LISTING ::
:::
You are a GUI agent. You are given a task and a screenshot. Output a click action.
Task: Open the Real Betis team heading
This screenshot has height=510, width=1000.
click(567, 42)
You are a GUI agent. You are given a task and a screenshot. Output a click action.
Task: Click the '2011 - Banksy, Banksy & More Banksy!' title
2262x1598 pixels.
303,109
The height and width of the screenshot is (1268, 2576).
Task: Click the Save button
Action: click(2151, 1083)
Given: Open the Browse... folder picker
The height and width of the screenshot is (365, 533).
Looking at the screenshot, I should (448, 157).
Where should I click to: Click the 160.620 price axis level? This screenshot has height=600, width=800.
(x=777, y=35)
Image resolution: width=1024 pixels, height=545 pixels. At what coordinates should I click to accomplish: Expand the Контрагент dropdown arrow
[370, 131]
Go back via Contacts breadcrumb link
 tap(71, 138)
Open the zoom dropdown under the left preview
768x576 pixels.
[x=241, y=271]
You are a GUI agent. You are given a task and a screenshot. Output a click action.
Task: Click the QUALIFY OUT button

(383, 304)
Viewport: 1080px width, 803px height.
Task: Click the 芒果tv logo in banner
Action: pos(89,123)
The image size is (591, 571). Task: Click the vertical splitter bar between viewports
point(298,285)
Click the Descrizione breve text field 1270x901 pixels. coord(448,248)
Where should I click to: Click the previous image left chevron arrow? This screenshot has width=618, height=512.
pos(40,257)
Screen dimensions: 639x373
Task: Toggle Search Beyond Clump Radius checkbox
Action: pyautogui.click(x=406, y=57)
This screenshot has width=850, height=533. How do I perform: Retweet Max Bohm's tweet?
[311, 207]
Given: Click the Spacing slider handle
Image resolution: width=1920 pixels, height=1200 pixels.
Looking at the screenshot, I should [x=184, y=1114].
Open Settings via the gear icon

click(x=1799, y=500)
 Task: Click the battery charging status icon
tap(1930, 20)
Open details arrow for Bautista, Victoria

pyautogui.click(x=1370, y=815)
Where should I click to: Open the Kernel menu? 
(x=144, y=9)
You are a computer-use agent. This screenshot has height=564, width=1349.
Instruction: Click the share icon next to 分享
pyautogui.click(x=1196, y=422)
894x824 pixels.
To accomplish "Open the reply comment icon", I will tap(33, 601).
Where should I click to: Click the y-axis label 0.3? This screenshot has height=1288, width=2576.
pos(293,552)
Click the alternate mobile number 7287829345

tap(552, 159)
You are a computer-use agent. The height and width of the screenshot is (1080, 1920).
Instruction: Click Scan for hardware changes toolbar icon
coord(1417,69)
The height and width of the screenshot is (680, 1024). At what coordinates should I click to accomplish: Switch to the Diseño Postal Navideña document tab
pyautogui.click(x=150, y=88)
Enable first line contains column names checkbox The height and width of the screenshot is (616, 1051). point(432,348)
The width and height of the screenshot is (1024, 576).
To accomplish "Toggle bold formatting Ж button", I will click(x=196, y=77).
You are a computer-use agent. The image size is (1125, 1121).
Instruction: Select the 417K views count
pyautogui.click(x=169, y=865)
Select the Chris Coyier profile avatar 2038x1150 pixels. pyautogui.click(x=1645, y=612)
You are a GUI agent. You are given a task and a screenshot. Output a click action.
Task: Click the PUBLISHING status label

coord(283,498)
:::
GOAL OF THE EXERCISE :: Please quote the listing above back, line for line, with no changes.

RESPONSE TO THE EXERCISE ::
You are a GUI agent. You are given a task and a screenshot. Output a click action.
Task: Open the Real Betis team heading
This screenshot has height=510, width=1000.
click(567, 42)
You are a GUI agent. You are given a task and a screenshot. Output a click action.
Task: Click the '2011 - Banksy, Banksy & More Banksy!' title
2262x1598 pixels.
303,109
The height and width of the screenshot is (1268, 2576).
Task: Click the Save button
Action: click(2151, 1083)
Given: Open the Browse... folder picker
The height and width of the screenshot is (365, 533).
Looking at the screenshot, I should (448, 157).
Where should I click to: Click the 160.620 price axis level? This screenshot has height=600, width=800.
(x=777, y=35)
Image resolution: width=1024 pixels, height=545 pixels. At what coordinates should I click to accomplish: Expand the Контрагент dropdown arrow
[370, 131]
Go back via Contacts breadcrumb link
 tap(71, 138)
Open the zoom dropdown under the left preview
768x576 pixels.
[x=241, y=271]
You are a GUI agent. You are given a task and a screenshot. Output a click action.
Task: Click the QUALIFY OUT button

(383, 304)
Viewport: 1080px width, 803px height.
Task: Click the 芒果tv logo in banner
Action: pos(89,123)
The image size is (591, 571). Task: Click the vertical splitter bar between viewports
point(298,285)
Click the Descrizione breve text field 1270x901 pixels. coord(448,248)
Where should I click to: Click the previous image left chevron arrow? This screenshot has width=618, height=512.
pos(40,257)
Screen dimensions: 639x373
Task: Toggle Search Beyond Clump Radius checkbox
Action: pyautogui.click(x=406, y=57)
This screenshot has width=850, height=533. How do I perform: Retweet Max Bohm's tweet?
[311, 207]
Given: Click the Spacing slider handle
Image resolution: width=1920 pixels, height=1200 pixels.
Looking at the screenshot, I should [x=184, y=1114].
Open Settings via the gear icon

click(x=1799, y=500)
 Task: Click the battery charging status icon
tap(1930, 20)
Open details arrow for Bautista, Victoria

pyautogui.click(x=1370, y=815)
Where should I click to: Open the Kernel menu? 
(x=144, y=9)
You are a computer-use agent. This screenshot has height=564, width=1349.
Instruction: Click the share icon next to 分享
pyautogui.click(x=1196, y=422)
894x824 pixels.
To accomplish "Open the reply comment icon", I will tap(33, 601).
Where should I click to: Click the y-axis label 0.3? This screenshot has height=1288, width=2576.
pos(293,552)
Click the alternate mobile number 7287829345

tap(552, 159)
You are a computer-use agent. The height and width of the screenshot is (1080, 1920).
Instruction: Click Scan for hardware changes toolbar icon
coord(1417,69)
The height and width of the screenshot is (680, 1024). At what coordinates should I click to accomplish: Switch to the Diseño Postal Navideña document tab
pyautogui.click(x=150, y=88)
Enable first line contains column names checkbox The height and width of the screenshot is (616, 1051). point(432,348)
The width and height of the screenshot is (1024, 576).
To accomplish "Toggle bold formatting Ж button", I will click(x=196, y=77).
You are a computer-use agent. The image size is (1125, 1121).
Instruction: Select the 417K views count
pyautogui.click(x=169, y=865)
Select the Chris Coyier profile avatar 2038x1150 pixels. pyautogui.click(x=1645, y=612)
You are a GUI agent. You are given a task and a screenshot. Output a click action.
Task: Click the PUBLISHING status label

coord(283,498)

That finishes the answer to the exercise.